Data for this exercise.
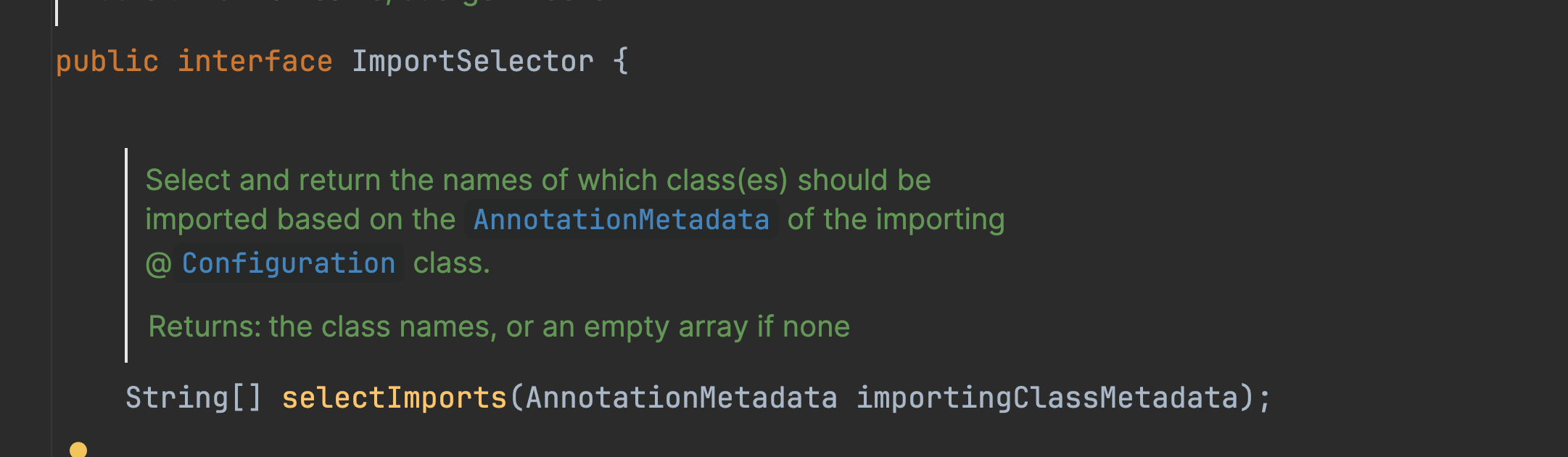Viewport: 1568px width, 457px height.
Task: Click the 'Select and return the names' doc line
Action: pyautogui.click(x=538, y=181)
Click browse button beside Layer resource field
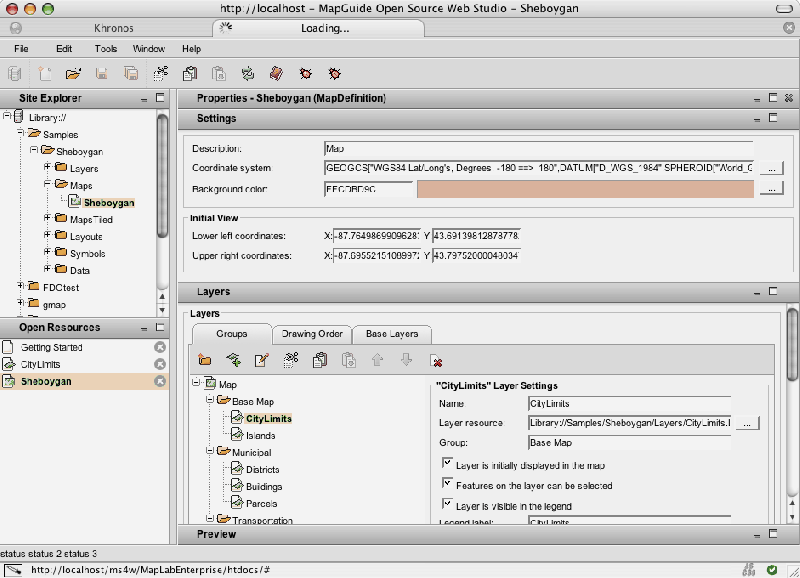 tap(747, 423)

Exercise brief. Which lines run from the one containing "Click browse button" through the last line of the entries above? Output them exactly, both ends included, with no pictures.

Response to the exercise.
Click browse button beside Layer resource field
 tap(747, 423)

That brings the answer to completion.